Some of the biggest challenges in image reuse have to do with classification, cataloging, and discovery. In the chapter, two important JISC image capture and cataloging projects are mentioned. I would like to add mention of the ongoing work at Columbia University on WebSEEK, and VisualSEEK, Berkeley Blobworld, Stanford VISION, and Penn State's SIMPLIcity.
Of these projects, the Content Based Image Retrieval (CBIR) projects are interesting for educators because they seek to provide richer and deeper semantic classification schemes. Image classification is usually done in one of three ways:
Objective cataloging - indexes and retrieves images by primitive features such as color, texture, shape or the spatial location of image elements. It uses features, which are both objective, and directly derivable from the images themselves, without the need to refer to any external knowledge base.

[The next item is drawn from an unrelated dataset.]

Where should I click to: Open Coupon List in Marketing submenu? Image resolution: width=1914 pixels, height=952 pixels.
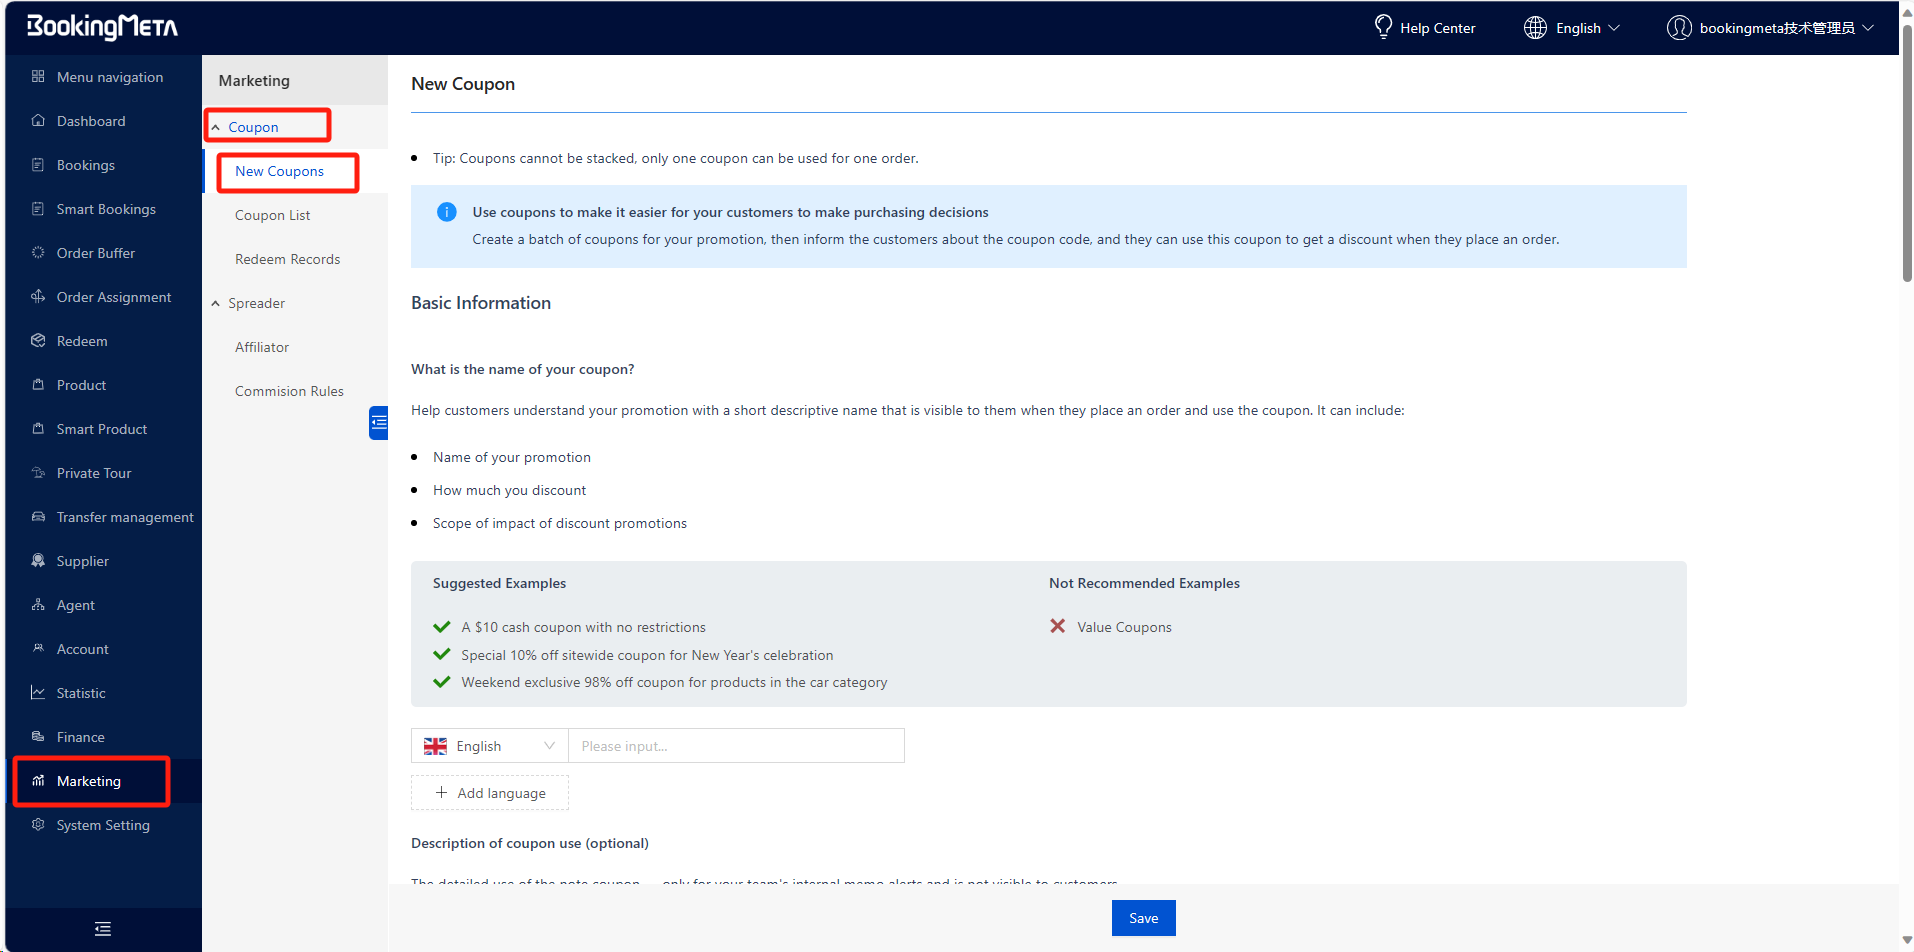pos(272,215)
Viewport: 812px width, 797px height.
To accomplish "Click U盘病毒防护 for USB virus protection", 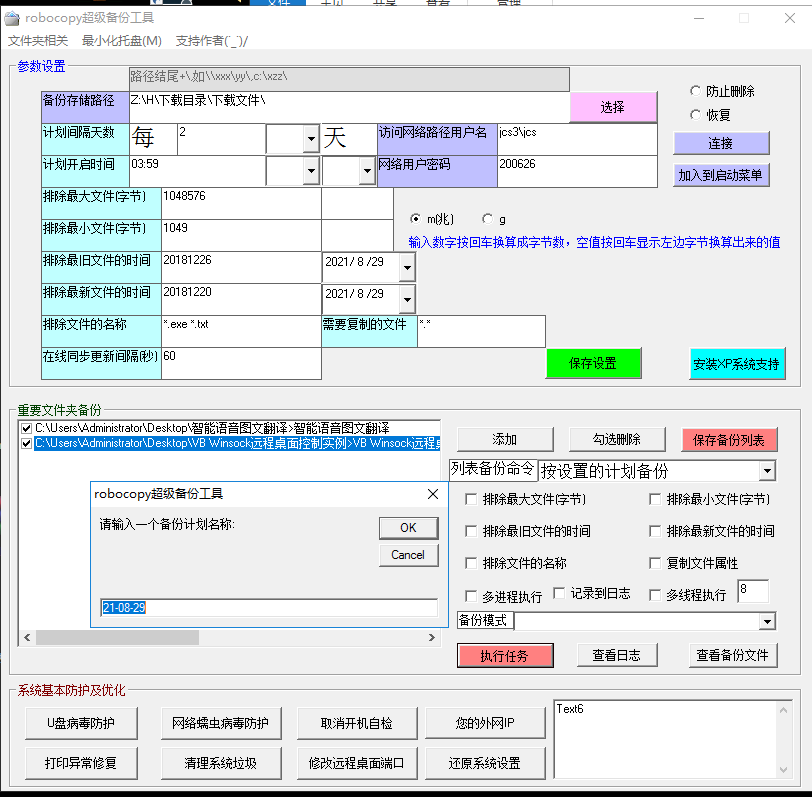I will pyautogui.click(x=79, y=724).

Logical cataloging - indexes and retrieves images by derived features, involving logical inference about the objects depicted in the image.
Abstract cataloging ? indexes and retrieves images by abstract qualities, involving high-level reasoning about the meaning and purpose of the objects or scenes depicted.

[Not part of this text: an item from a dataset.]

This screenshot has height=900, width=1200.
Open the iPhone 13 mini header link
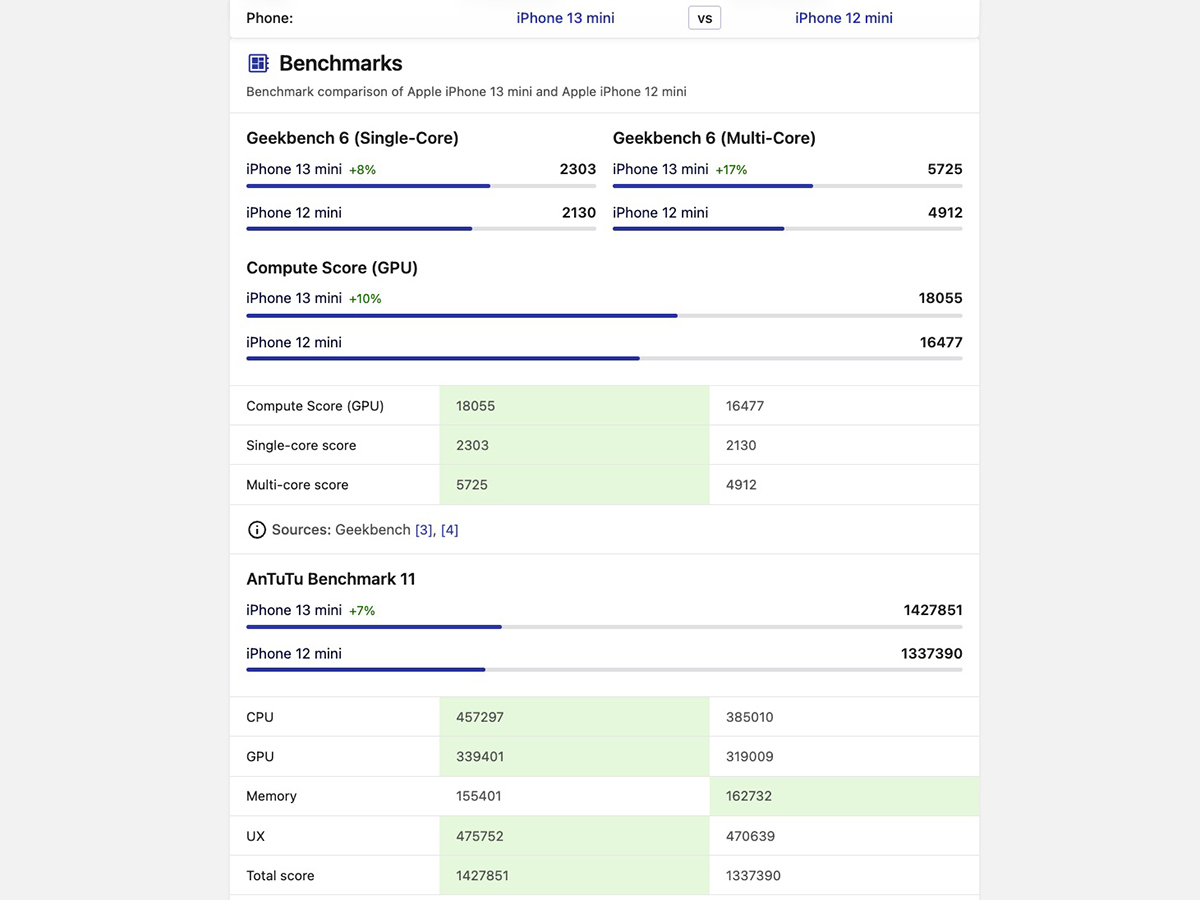[565, 18]
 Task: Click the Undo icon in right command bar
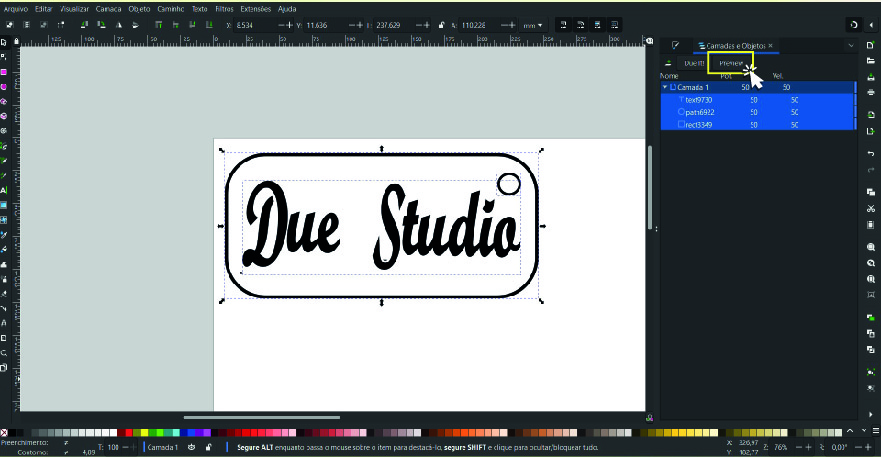coord(871,153)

In addition to the hundreds of thousands of images cataloged in the research systems, both commercial and non-commercial search engines now provide search strategies and access to hundreds of thousands of additional images. Most of these search engines use objective keyword indexes as their main form of retrieval. The following specialized cataloging schemes for images are well known: The Getty Archive, the RPI Art and Architecture Thesaurus (AAT), the Vienna classification for trademark images [World Intellectual Property Organization, 1998], and the Library of Congress Photo Classification Scheme.
In the section on images and pedagogy describing the importance of images in education, references to Howard Gardner's Multiple Intelligences, recent cognitive and neuroscience research, findings in left-brain right-brain studies, gender differences in perception, learning styles and visual literacy could add an important dimension. From the I Ching to 20th century Semiotics, the role played by images in culture and education has been central. As part of art studies, visual literacy, visual grammars, and visual syntax are important subjects for future study.
A short review of image technologies and formats would be useful in understanding the implications of proprietary and open image formats for use and reuse of images. It is also important to point out that there are two new image formats, which have particular significance because they contain features, which are optimized for the Internet and put them in a class by themselves.
The Portable Network Graphics (PNG) format was designed to replace the GIF with a royalty-free format. PNG controls its own brightness using gamma correction. In a cross-platform environment GIFs and JPEGs don't always look the same on every platform. With PNG, you don't have to worry about that because it is self-correcting. Another important thing about PNG is that it uses alpha channels for improved anti-aliasing and control of transparent areas within an image. Like GIF, PNG uses lossless compression.
W3C Scalable Vector Graphics (SVG) is a new graphical presentation language based on XML. SVG is a language for describing two-dimensional graphics in XML. SVG drawings can be dynamic and interactive. By leveraging SVG together with other web technologies, powerful interfaces can be built that work consistently across all sorts of browsers and present high quality, scalable imagery.
Other visual coding and XML markup schemes like MathML will replace static images currently used in learning systems with dynamic markup and data driven imagery.
The authors have done a good job of describing the aspects of granularity and context and how they relate to utilization of images in education. There is one other distinction, which should be made when considering the use and reuse of digital images. Hypertext creates an extended dimension for linking to, from, and into text documents, which transcends their reusability as standalone documents. The SVG image format and other commonly used hyperlink image maps transcend the reusability of individual images. When regions of an image are clickable, the image forever transcends being objective, passive or neutral. Its structure is active and its parts have meaning.. Full implementation of W3C XLINK, XPATH, and XPOINTER capabilities promise to create altogether new ways of perceiving, understanding, manipulating and using images on the Web.
In the section on Intellectual Property (IP) rights and images it would be worth mentioning the emerging technologies available for watermarking and embedding rights information into existing image formats.